Es gibt mehrere tausend Fossilienarten, die einen klaren Übergang von den Vorfahren der Reptilien zu den heutigen Reptilien zeigen. Hylonomus ist das älteste bekannte Reptil und war etwa 20 bis 30 cm lang. Westlothiana wurde als das älteste Reptil vorgeschlagen, wird aber derzeit eher als mit Amphibien als mit Amnioten verwandt angesehen. Petrolacosaurus, Araeoscelis, Paleothyris, Hylonomus, Ophiacodontidae, Archaeothyris, Mesosaurier und Ophiacodon sind weitere Beispiele.

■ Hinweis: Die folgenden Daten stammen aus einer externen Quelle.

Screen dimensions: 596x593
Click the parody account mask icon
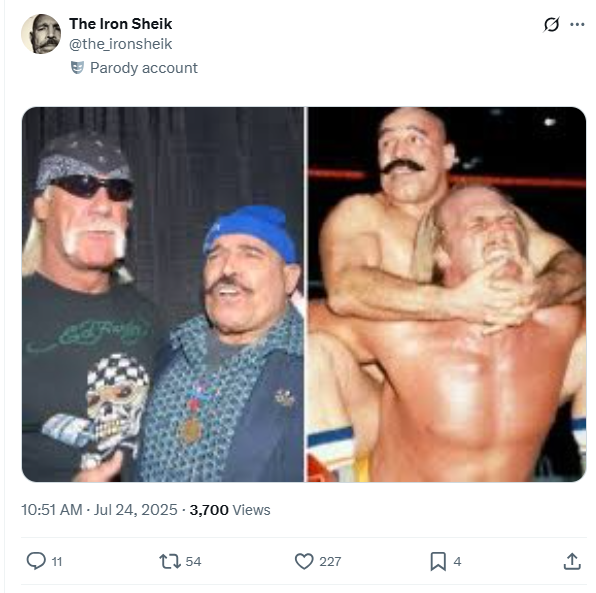coord(77,68)
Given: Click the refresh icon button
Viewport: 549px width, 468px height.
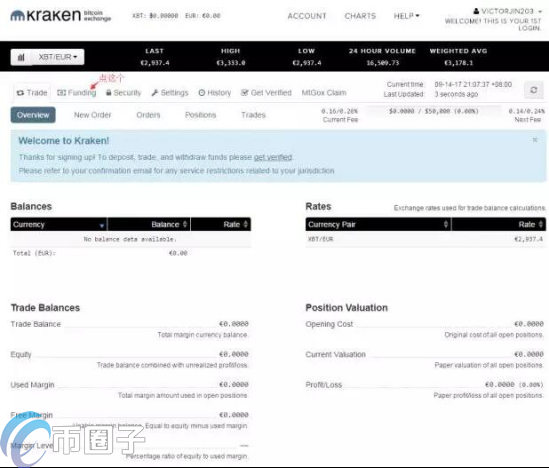Looking at the screenshot, I should pos(534,90).
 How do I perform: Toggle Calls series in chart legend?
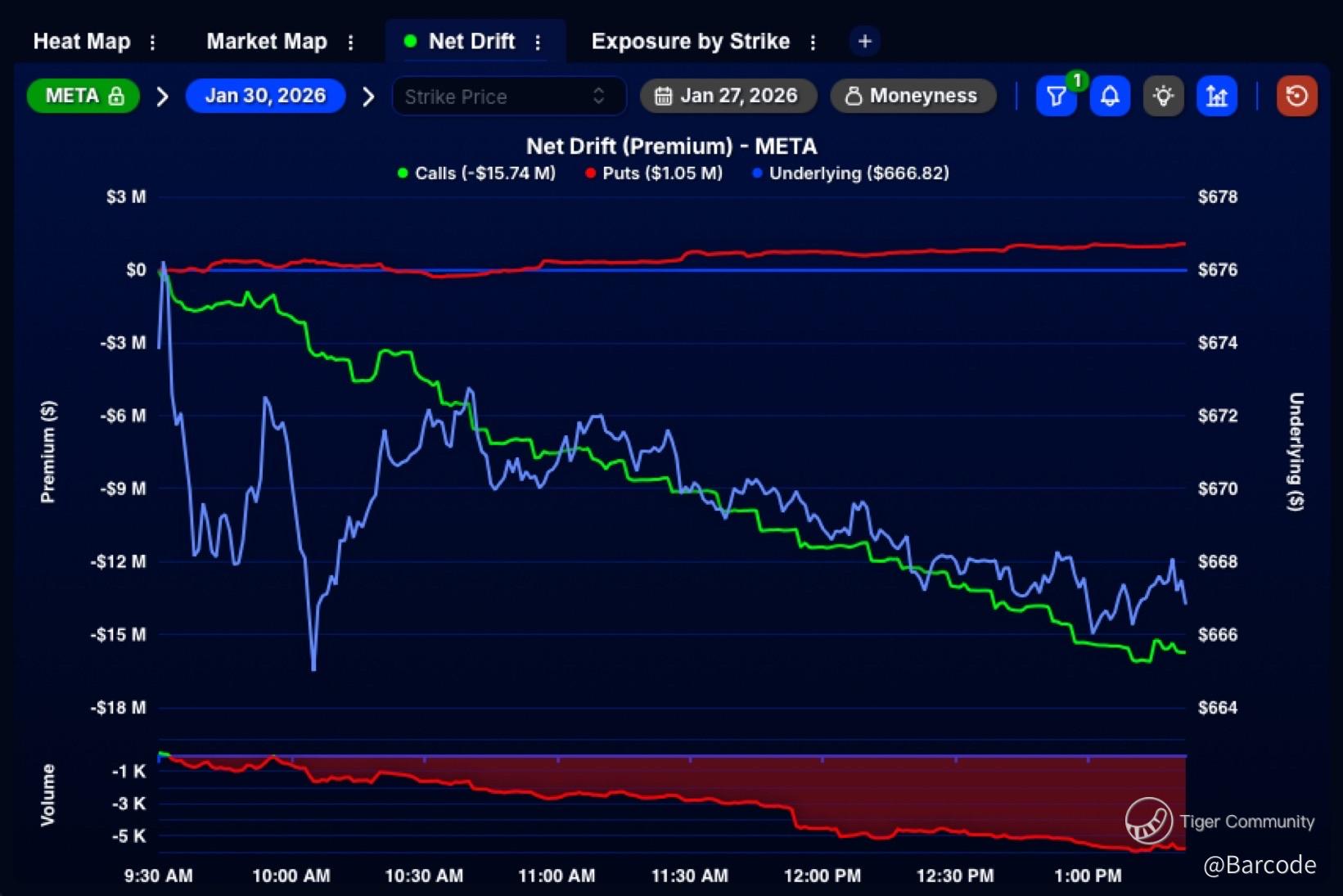[476, 173]
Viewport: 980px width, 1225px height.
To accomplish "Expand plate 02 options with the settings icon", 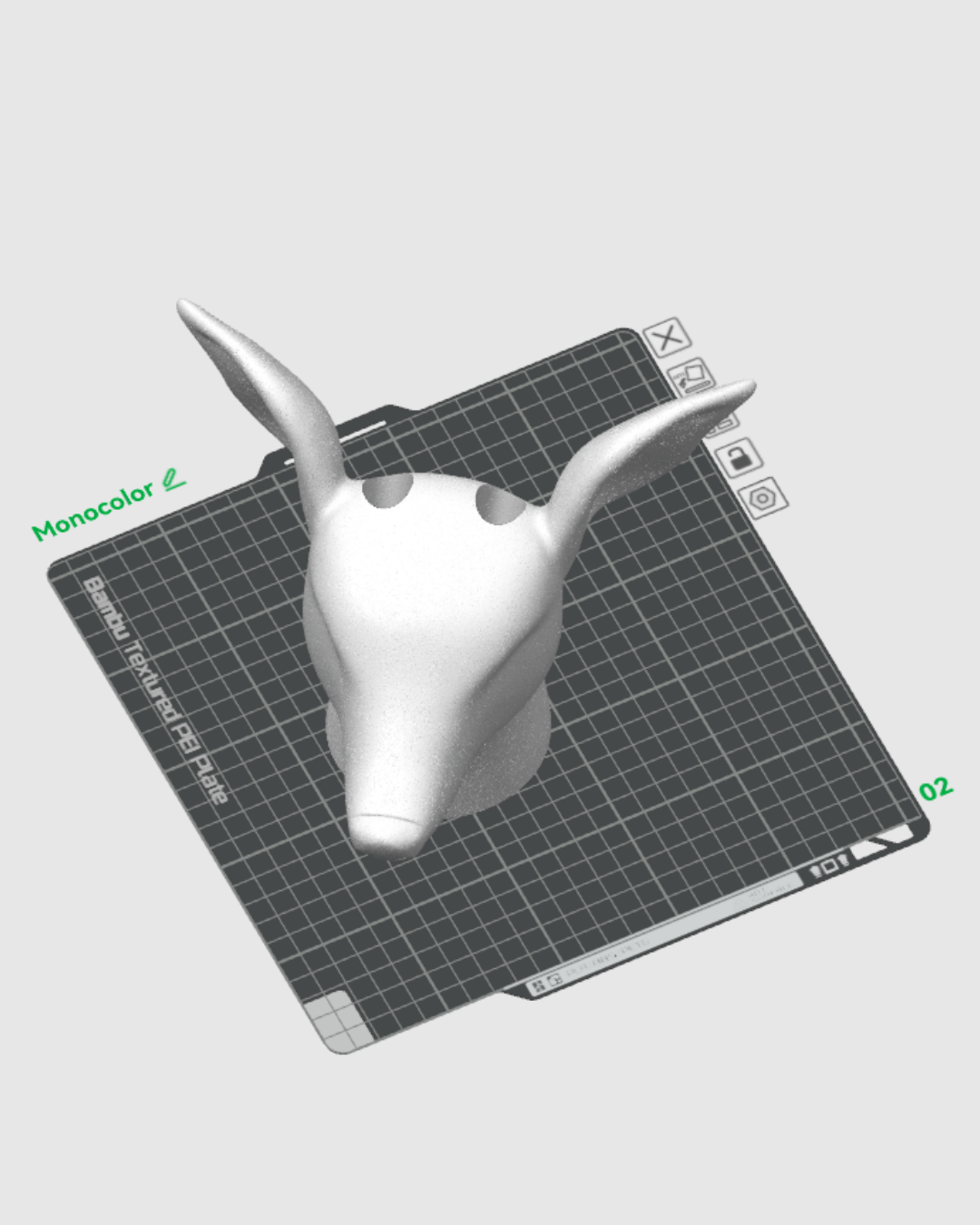I will [x=762, y=497].
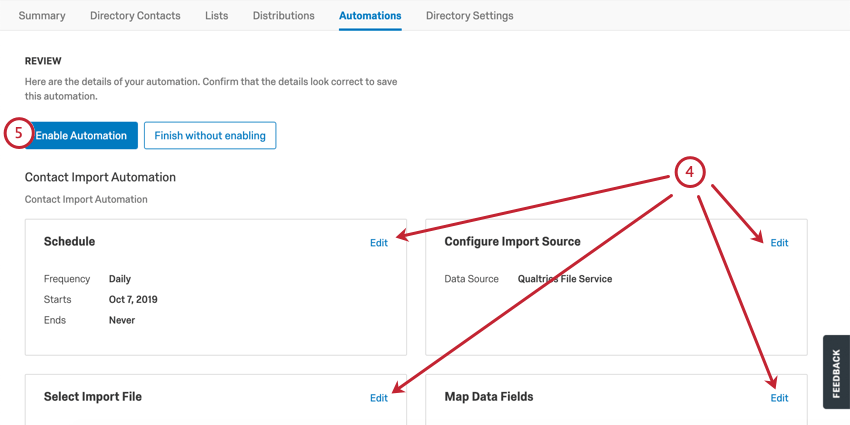The height and width of the screenshot is (425, 850).
Task: Edit the Map Data Fields section
Action: 780,398
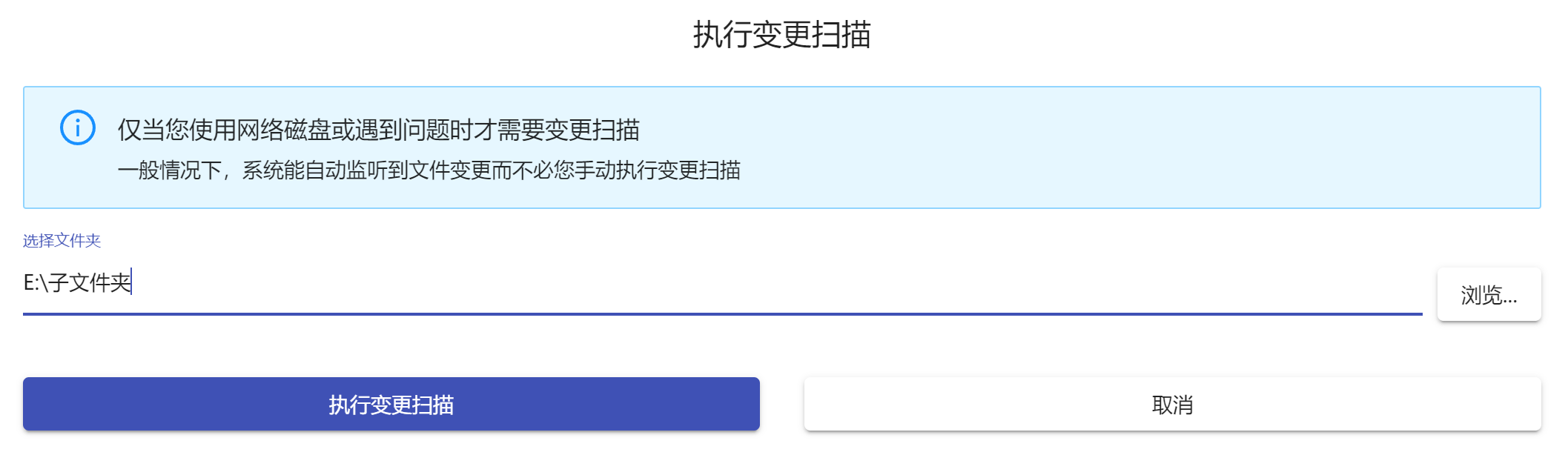Screen dimensions: 1568x455
Task: Click the dialog title 执行变更扫描
Action: tap(781, 35)
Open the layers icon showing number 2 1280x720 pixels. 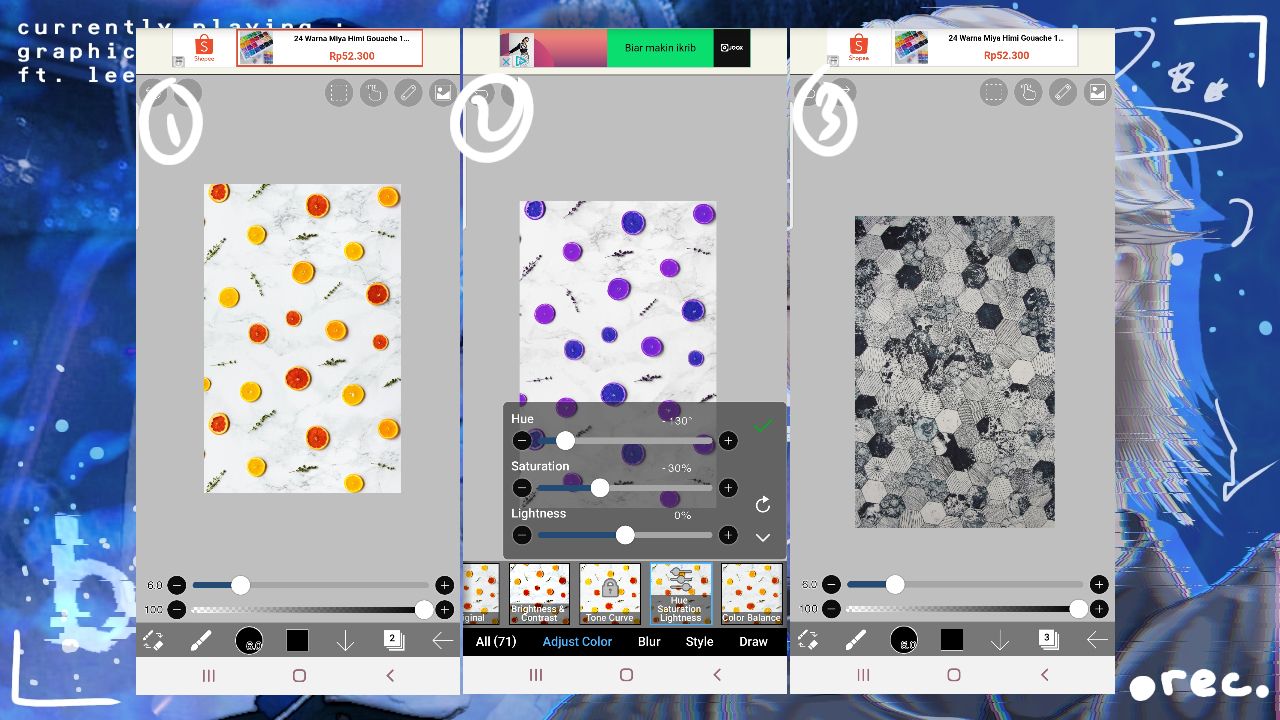[x=393, y=640]
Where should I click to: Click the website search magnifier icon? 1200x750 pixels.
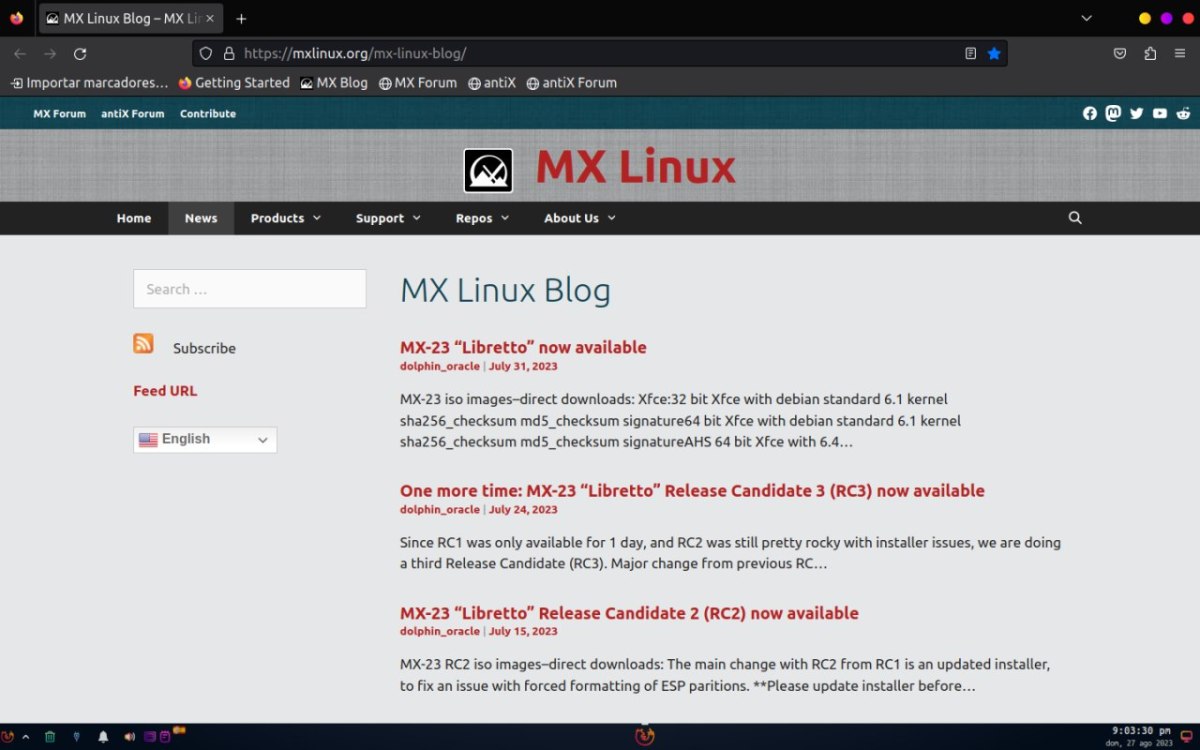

Die ersten echten „Reptilien“ oder Amnioten werden als Anapsiden kategorisiert, die einen festen Schädel mit Löchern nur für Nase, Augen, Rückenmark usw. haben. Schildkröten werden von einigen als überlebende Anapsiden angesehen, da sie auch diese Schädelstruktur teilen; aber dieser Punkt ist in letzter Zeit umstritten geworden, wobei einige argumentieren, dass Schildkröten zu diesem primitiven Zustand zurückgekehrt sind, um ihre Rüstung zu verbessern. Beide Seiten haben starke Beweise, und der Konflikt muss noch gelöst werden.

Arten von Reptilien

Kurz nach den ersten Reptilien spalteten sich zwei Zweige ab, einer führte zu den Anapsiden, die keine Löcher in ihren Schädeln entwickelten. Die andere Gruppe, Diapsida, besaß ein Paar Löcher in ihren Schädeln hinter den Augen, zusammen mit einem zweiten Paar höher auf dem Schädel. Die Diapsida teilte sich wieder in zwei Linien, die Lepidosaurier (die moderne Schlangen, Eidechsen und Tuataras enthalten, sowie (in der Debatte) die ausgestorbenen Meeresreptilien des Mesozoikums) und die Archosaurier (die heute nur noch von Krokodilen und Vögeln repräsentiert werden, aber Pterosaurier und Dinosaurier enthalten).

Aus den frühesten, massiv geschuppten Amnitoten entstand auch eine eigene Linie, die Synapsida. Synapsiden entwickelten ein Paar Löcher in ihren Schädeln hinter den Augen (ähnlich den Diapsiden), die sowohl zur Aufhellung des Schädels als auch zur Vergrößerung des Platzes für die Kiefermuskulatur verwendet wurden. Die Synapsen entwickelten sich schließlich zu Säugetieren und werden oft als säugetierähnliche Reptilien bezeichnet, obwohl sie nicht zur Klasse der Sauropsida gehören.